Could you repeat, word for word, every line from the one containing "Click the Augsburg" through the final line of the records below, and nothing else?
Given records below:
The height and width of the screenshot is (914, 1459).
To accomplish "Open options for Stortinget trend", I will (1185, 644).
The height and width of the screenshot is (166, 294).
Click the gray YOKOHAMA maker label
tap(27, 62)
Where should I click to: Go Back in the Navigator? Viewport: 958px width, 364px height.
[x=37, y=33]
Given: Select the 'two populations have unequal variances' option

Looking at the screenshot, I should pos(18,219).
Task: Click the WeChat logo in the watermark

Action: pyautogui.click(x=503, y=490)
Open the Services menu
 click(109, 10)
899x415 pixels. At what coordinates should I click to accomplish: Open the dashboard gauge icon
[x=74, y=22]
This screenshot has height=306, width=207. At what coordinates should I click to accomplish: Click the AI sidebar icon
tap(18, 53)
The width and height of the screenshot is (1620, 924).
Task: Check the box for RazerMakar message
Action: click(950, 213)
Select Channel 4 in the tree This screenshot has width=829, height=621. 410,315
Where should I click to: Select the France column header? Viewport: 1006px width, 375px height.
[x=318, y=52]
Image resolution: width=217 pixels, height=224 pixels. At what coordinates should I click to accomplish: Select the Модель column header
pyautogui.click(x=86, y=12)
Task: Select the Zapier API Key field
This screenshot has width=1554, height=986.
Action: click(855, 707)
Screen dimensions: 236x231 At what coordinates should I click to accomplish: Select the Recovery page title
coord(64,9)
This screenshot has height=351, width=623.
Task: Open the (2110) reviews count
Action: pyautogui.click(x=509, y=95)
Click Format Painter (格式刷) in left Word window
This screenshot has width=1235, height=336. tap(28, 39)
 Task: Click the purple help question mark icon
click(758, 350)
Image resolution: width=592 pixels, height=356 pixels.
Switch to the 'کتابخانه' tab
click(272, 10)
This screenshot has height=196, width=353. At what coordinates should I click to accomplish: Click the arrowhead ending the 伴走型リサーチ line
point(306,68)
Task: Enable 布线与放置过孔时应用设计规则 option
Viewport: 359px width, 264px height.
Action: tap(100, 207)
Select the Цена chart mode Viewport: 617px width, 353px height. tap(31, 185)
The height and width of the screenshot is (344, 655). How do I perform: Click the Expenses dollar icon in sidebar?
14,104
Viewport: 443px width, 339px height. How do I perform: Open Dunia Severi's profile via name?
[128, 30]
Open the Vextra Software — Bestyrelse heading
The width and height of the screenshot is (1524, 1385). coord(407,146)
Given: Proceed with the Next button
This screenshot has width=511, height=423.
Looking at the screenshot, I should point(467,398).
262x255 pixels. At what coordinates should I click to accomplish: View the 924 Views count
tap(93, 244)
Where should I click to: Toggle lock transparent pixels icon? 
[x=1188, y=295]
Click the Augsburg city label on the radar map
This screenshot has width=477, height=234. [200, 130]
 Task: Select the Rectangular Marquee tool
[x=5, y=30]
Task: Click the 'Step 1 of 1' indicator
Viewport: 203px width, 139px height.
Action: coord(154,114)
End of Given records.
Written response
Click the Augsburg city label on the radar map
This screenshot has width=477, height=234. [200, 130]
 Task: Select the Rectangular Marquee tool
[x=5, y=30]
Task: Click the 'Step 1 of 1' indicator
Viewport: 203px width, 139px height.
Action: coord(154,114)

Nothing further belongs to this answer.